Il
n’est pas du tout certain que le dernier Chabrol
rehausse l’image de marque de la justice et de
son personnage emblématique, le juge
d’instruction, actuellement écornée par les événements
que l’on sait. Personnage de pouvoir, dont
« on dit qu’il est le plus puissant de
France » comme l’autoproclame Jeanne
Charmant-Killman, elle-même juge à
l’extravagant patronyme qui réussit la parfaite
synthèse entre sa beauté et son âme de tueuse.
L’ambitieuse
magistrat est en charge d’une complexe affaire
de détournements de fonds et de juteuses
commissions impliquant un important groupe
industriel à la tête, présidé par Michel
Humeau. Dans cet imbroglio qui entrechoque les
milieux financiers et politiques de haute volée
se croisent chefs d’entreprises et de cabinets.
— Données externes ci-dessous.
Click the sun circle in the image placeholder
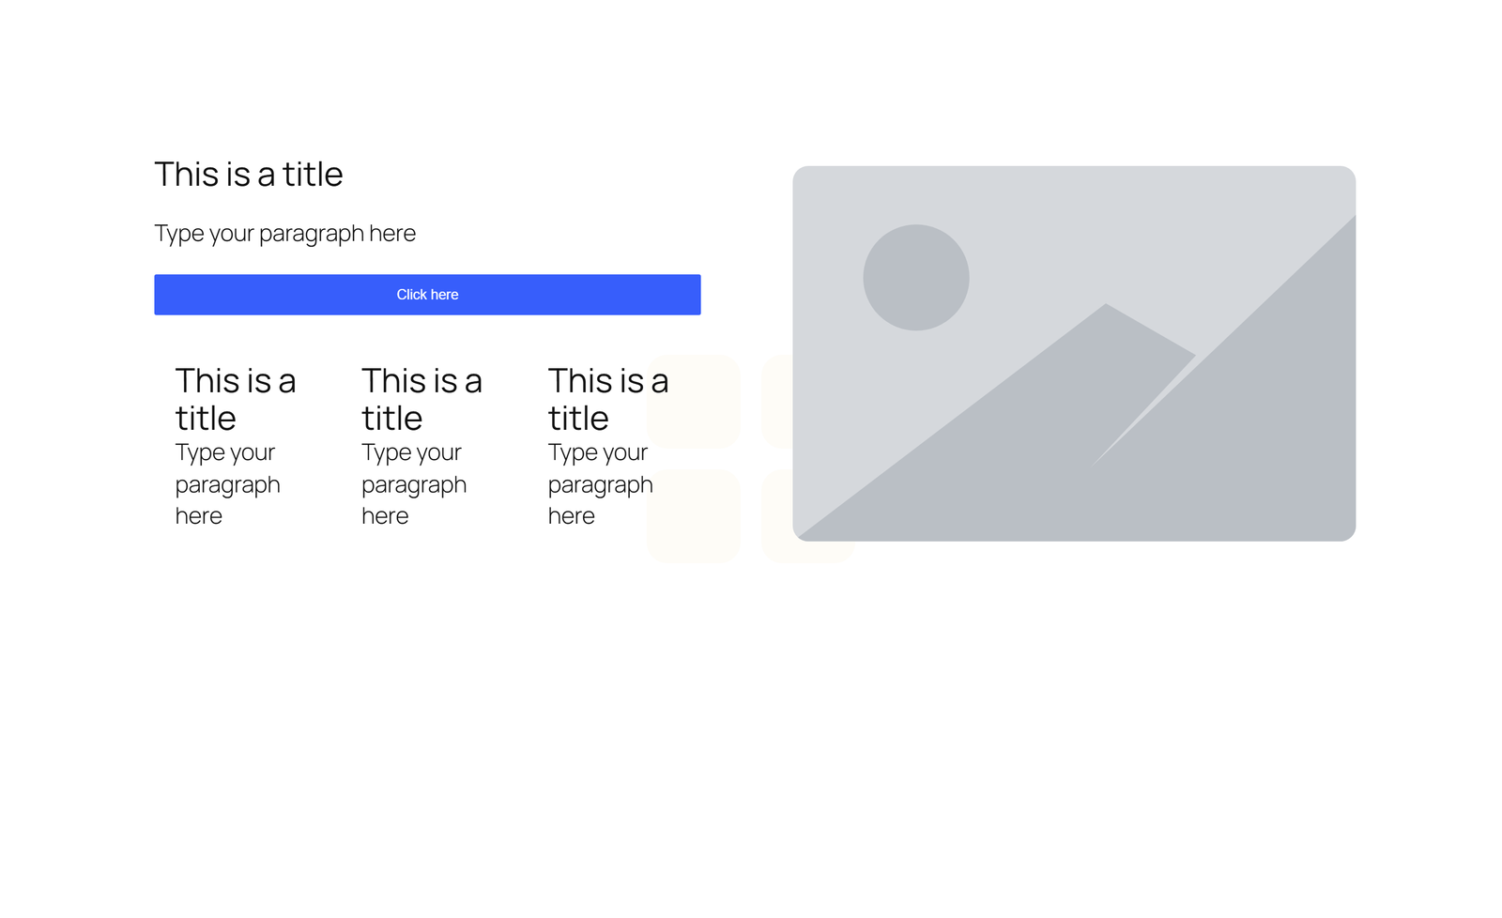Image resolution: width=1502 pixels, height=918 pixels. tap(915, 277)
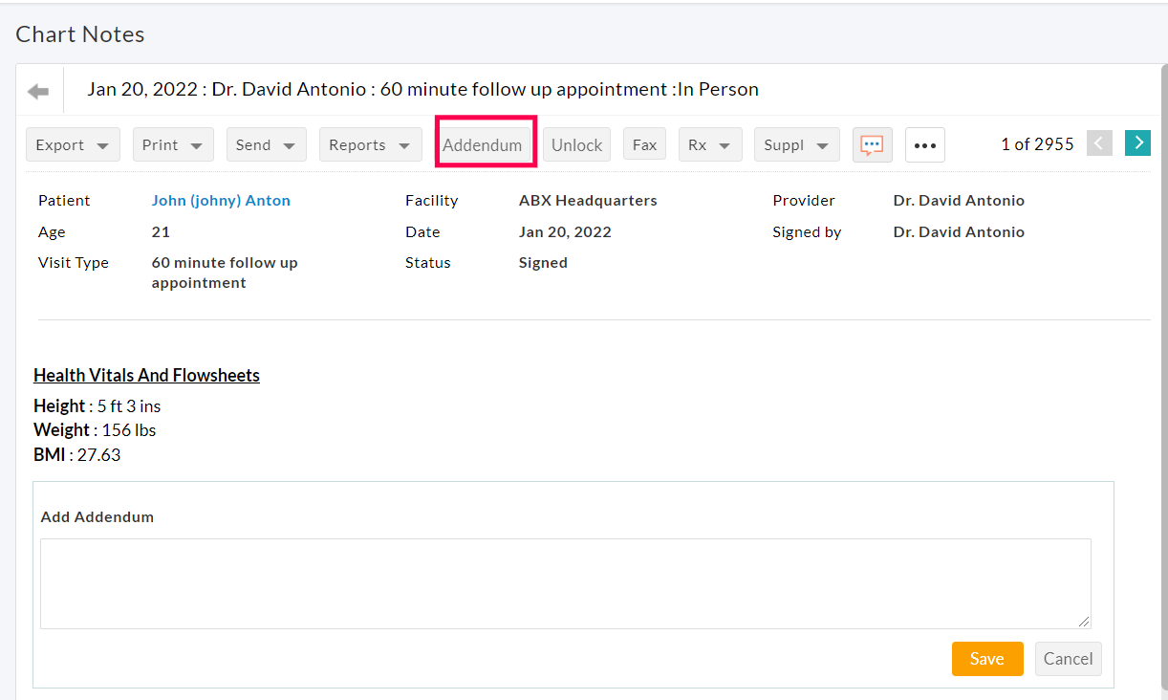Cancel the addendum entry

point(1068,659)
Des hommes de pouvoir amateurs de gros cigares et
d’armagnacs raffinés, pas du tout disposés à
se laisser importuner par une juge surnommée
« la piranha » par ses pairs et
ses victimes.
Malgré
ses liens évidents avec l’affaire Elf (le sexe
du magistrat, les soucis eczémateux de Humeau, sa
maîtresse onéreuse, les ramifications
africaines), Chabrol n’ambitionne
nullement d’en reconstituer la genèse et le développement.
A travers une illustration libre de cette arachnéenne
situation, le prolifique cinéaste préfère
interroger les ravages et les limites du pouvoir.
JCK
est parfaitement consciente du sien qu’elle
exerce sans vergogne auprès de ceux qu’elle
interroge : interdiction de fumer,
perquisitions perfides, amalgame entre vie
publique et vie privée. A ce petit jeu, JCK est
passée orfèvre, jouant de ses sourires, de la
douceur de sa voix et de ses longs regards fixes.
Au
fur et à mesure que la juge tisse sa toile dans
laquelle elle emprisonne ses proies, sa propre vie
privée prend l’eau : dans son grand
appartement, son mari dépressif et effacé erre
comme une âme en peine. Seul le neveu de celui-ci
Félix apporte sa jeunesse et son esprit frondeur.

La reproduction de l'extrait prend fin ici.